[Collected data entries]

++++++++++++++++++++

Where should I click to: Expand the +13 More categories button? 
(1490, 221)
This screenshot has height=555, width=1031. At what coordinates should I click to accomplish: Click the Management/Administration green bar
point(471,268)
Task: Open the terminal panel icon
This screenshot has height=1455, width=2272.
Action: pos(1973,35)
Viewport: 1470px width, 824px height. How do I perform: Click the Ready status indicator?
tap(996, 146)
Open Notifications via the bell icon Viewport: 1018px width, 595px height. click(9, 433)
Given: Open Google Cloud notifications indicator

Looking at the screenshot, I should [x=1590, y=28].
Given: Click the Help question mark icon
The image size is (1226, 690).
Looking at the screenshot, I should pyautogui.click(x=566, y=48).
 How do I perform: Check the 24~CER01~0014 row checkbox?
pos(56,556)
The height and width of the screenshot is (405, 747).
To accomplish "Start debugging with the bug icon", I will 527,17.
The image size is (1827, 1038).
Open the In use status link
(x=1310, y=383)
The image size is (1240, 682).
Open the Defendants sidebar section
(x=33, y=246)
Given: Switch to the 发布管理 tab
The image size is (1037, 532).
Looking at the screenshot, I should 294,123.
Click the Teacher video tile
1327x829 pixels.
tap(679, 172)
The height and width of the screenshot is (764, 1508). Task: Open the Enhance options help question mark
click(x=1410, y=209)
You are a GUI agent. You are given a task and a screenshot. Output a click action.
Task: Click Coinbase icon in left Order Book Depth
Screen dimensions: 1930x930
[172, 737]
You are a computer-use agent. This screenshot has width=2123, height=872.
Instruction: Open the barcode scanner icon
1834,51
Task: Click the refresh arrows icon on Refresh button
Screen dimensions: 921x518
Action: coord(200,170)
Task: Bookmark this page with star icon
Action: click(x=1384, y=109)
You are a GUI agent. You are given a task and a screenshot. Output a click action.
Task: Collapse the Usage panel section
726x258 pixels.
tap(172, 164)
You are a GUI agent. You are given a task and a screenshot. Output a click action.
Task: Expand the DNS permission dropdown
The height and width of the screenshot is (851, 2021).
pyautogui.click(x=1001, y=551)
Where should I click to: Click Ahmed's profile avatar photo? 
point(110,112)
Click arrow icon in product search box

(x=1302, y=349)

++++++++++++++++++++

■ Exercise
Please make an exact copy of each record.

■ Your response
Where should I click to: Expand the +13 More categories button? 
(1490, 221)
This screenshot has height=555, width=1031. At what coordinates should I click to accomplish: Click the Management/Administration green bar
point(471,268)
Task: Open the terminal panel icon
This screenshot has height=1455, width=2272.
Action: pos(1973,35)
Viewport: 1470px width, 824px height. How do I perform: Click the Ready status indicator?
tap(996, 146)
Open Notifications via the bell icon Viewport: 1018px width, 595px height. click(9, 433)
Given: Open Google Cloud notifications indicator

Looking at the screenshot, I should [x=1590, y=28].
Given: Click the Help question mark icon
The image size is (1226, 690).
Looking at the screenshot, I should pyautogui.click(x=566, y=48).
 How do I perform: Check the 24~CER01~0014 row checkbox?
pos(56,556)
The height and width of the screenshot is (405, 747).
To accomplish "Start debugging with the bug icon", I will 527,17.
The image size is (1827, 1038).
Open the In use status link
(x=1310, y=383)
The image size is (1240, 682).
Open the Defendants sidebar section
(x=33, y=246)
Given: Switch to the 发布管理 tab
The image size is (1037, 532).
Looking at the screenshot, I should 294,123.
Click the Teacher video tile
1327x829 pixels.
tap(679, 172)
The height and width of the screenshot is (764, 1508). Task: Open the Enhance options help question mark
click(x=1410, y=209)
You are a GUI agent. You are given a task and a screenshot. Output a click action.
Task: Click Coinbase icon in left Order Book Depth
Screen dimensions: 1930x930
[172, 737]
You are a computer-use agent. This screenshot has width=2123, height=872.
Instruction: Open the barcode scanner icon
1834,51
Task: Click the refresh arrows icon on Refresh button
Screen dimensions: 921x518
Action: coord(200,170)
Task: Bookmark this page with star icon
Action: click(x=1384, y=109)
You are a GUI agent. You are given a task and a screenshot. Output a click action.
Task: Collapse the Usage panel section
726x258 pixels.
tap(172, 164)
You are a GUI agent. You are given a task and a screenshot. Output a click action.
Task: Expand the DNS permission dropdown
The height and width of the screenshot is (851, 2021).
pyautogui.click(x=1001, y=551)
Where should I click to: Click Ahmed's profile avatar photo? 
point(110,112)
Click arrow icon in product search box

(x=1302, y=349)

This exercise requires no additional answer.